*** Supplied data Section Begins ***

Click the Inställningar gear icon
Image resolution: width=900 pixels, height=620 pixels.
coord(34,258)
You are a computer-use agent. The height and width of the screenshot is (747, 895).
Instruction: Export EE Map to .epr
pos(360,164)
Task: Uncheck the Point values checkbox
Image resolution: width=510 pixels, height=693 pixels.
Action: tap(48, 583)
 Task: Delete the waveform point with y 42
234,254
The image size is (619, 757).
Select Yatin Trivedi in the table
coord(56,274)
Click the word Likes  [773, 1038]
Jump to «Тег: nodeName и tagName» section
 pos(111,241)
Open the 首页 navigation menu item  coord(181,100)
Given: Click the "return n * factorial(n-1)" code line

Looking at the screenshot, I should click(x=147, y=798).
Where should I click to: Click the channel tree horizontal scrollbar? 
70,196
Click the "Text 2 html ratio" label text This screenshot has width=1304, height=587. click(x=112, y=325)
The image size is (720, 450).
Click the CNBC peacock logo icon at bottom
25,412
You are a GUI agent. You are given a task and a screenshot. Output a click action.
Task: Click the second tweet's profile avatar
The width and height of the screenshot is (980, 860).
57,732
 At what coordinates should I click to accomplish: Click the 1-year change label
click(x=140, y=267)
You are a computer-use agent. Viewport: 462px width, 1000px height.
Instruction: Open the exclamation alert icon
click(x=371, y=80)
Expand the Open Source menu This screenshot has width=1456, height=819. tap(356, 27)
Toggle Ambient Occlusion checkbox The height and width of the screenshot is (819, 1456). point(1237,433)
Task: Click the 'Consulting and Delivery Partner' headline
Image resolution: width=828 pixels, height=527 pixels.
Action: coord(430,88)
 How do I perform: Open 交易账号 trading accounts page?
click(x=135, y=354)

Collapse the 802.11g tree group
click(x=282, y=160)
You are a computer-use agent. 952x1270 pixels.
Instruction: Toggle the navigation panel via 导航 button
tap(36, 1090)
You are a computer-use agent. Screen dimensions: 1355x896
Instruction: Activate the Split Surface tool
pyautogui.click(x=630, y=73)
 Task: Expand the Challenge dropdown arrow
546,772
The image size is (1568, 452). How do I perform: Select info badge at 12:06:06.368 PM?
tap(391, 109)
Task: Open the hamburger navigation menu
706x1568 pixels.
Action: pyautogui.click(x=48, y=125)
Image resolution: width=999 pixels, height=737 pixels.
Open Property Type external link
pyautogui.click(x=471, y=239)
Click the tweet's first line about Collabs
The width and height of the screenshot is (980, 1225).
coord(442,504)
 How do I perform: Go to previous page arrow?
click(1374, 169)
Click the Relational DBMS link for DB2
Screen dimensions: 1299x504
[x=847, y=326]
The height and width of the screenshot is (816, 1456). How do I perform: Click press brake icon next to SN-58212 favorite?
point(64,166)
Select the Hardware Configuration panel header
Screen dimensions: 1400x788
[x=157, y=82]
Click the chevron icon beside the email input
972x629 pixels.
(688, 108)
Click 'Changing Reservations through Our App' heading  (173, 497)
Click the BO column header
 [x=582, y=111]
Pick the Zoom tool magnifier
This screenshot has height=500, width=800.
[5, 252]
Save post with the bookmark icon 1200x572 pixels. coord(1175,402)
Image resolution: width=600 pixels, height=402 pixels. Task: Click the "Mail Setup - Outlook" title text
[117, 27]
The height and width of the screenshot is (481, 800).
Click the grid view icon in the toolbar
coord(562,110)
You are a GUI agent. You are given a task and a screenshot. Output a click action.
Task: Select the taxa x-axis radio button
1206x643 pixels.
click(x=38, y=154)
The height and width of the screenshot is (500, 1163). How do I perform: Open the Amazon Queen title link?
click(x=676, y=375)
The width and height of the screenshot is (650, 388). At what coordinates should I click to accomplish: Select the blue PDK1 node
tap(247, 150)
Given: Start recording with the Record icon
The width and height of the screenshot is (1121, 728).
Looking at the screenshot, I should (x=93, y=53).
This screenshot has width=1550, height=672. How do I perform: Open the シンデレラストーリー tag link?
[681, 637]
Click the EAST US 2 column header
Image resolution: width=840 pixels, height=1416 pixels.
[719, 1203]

*** Supplied data Section Ends ***

> [What to do] Which lines hold the string "checkbox"? Copy all of them from the data above.

> [Answer box]
Task: Uncheck the Point values checkbox
Toggle Ambient Occlusion checkbox The height and width of the screenshot is (819, 1456). point(1237,433)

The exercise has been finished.